Okitask è un farmaco antinfiammatorio e antidolorifico indicato per il trattamento di mal di testa, mal di denti, nevralgie, dolori mestruali, dolori muscolari e dolori osteoarticolari. Agisce bloccando le sostanze chimiche responsabili dell’infiammazione e del dolore.
Ogni quanto si può prendere Okitask?
La dose standard è di 1 bustina o 1 compressa al giorno. In caso di dolore intenso, la dose può essere ripetuta fino a 2-3 volte nelle 24 ore. Non superare mai le 3 dosi giornaliere e utilizzare sempre la dose minima efficace per il minor tempo necessario.
Okitask si può prendere a stomaco vuoto?
È preferibile assumere questo farmaco a stomaco pieno, dopo i pasti, per ridurre il rischio di effetti collaterali gastrointestinali. Le bustine orodispersibili, pur sciogliendosi in bocca, seguono la stessa raccomandazione.
Quali sono le principali controindicazioni di Okitask?
È controindicato in caso di allergia al ketoprofene o altri FANS, asma, gastrite, ulcera, grave insufficienza cardiaca, epatica o renale, disturbi della coagulazione, terzo trimestre di gravidanza e in soggetti con meno di 15 anni di età.

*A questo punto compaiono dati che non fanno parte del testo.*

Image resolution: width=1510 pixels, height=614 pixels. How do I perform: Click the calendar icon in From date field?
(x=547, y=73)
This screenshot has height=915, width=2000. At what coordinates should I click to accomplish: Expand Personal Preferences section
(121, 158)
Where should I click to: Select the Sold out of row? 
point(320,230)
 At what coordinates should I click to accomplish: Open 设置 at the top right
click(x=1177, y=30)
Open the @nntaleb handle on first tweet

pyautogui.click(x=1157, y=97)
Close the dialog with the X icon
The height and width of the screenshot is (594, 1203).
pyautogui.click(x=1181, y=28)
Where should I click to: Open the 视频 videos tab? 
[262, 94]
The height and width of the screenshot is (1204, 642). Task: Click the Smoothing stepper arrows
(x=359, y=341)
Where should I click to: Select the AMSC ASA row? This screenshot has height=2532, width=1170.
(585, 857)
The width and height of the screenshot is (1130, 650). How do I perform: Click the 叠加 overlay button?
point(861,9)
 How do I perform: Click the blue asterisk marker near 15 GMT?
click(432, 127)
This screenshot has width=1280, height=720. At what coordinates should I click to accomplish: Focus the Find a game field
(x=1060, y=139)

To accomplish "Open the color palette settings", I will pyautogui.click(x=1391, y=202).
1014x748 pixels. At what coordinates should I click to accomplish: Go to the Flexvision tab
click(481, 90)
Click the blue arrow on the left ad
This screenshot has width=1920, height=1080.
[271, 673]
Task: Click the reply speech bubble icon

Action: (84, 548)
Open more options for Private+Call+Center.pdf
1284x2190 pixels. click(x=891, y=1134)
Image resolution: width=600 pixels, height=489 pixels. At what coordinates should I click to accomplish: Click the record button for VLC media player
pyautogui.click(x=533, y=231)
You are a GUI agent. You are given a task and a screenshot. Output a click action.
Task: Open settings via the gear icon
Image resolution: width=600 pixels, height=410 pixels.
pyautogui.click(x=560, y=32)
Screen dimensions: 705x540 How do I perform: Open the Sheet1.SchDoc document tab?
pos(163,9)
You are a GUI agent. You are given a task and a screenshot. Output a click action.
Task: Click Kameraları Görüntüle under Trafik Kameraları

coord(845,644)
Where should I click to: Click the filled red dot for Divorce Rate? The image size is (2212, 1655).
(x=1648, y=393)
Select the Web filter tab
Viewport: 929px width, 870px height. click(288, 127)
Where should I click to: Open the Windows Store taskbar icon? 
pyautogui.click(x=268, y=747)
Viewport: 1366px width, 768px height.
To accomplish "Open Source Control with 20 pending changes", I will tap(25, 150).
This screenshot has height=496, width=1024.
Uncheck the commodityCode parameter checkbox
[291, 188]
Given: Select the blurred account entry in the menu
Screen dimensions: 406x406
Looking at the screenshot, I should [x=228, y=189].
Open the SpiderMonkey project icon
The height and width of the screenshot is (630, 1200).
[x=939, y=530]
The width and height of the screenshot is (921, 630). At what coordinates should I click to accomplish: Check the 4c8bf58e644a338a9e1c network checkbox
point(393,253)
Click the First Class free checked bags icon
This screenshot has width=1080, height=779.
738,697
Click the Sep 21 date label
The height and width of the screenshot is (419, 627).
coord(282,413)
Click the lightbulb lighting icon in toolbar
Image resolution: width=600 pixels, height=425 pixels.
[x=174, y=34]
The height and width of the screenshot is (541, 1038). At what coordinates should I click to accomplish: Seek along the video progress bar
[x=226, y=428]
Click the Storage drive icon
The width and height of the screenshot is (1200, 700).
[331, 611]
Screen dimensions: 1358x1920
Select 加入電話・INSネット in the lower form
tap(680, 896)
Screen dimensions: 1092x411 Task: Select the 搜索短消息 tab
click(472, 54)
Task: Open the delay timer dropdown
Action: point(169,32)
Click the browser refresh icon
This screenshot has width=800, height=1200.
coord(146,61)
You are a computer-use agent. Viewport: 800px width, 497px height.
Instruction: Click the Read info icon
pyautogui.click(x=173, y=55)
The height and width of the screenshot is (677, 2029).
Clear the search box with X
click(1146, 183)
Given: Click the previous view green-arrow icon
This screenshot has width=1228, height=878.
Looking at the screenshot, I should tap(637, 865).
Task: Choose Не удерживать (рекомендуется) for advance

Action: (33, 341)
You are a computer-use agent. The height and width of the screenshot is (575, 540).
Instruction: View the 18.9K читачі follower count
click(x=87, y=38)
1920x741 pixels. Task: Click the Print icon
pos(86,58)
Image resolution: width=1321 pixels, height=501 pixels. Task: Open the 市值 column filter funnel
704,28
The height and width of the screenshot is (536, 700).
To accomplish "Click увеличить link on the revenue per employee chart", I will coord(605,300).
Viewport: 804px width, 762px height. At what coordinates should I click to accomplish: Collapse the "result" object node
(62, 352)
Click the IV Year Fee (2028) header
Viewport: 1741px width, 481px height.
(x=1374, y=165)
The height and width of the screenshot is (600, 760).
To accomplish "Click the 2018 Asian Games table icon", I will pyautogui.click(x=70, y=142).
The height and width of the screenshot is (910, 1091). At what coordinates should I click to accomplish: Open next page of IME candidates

Okitask può essere dato ai bambini?
No, è controindicato nei soggetti con meno di 15 anni di età. La sicurezza e l’efficacia del farmaco non sono state stabilite in questa fascia di età. Per i bambini, consultare il pediatra per alternative appropriate.
Quanto dura l’effetto di Okitask?
L’effetto antidolorifico di Okitask inizia generalmente entro 15-30 minuti dall’assunzione grazie alla formulazione con sale di lisina che favorisce un rapido assorbimento. L’effetto può durare diverse ore, ma la durata varia in base all’intensità del dolore e alla risposta individuale.
Serve la ricetta medica per Okitask?
No, è un farmaco da banco (OTC) e può essere acquistato in farmacia senza ricetta medica. Tuttavia, è sempre consigliabile consultare il medico o il farmacista prima dell’uso, specialmente se si assumono altri farmaci o si hanno condizioni di salute particolari.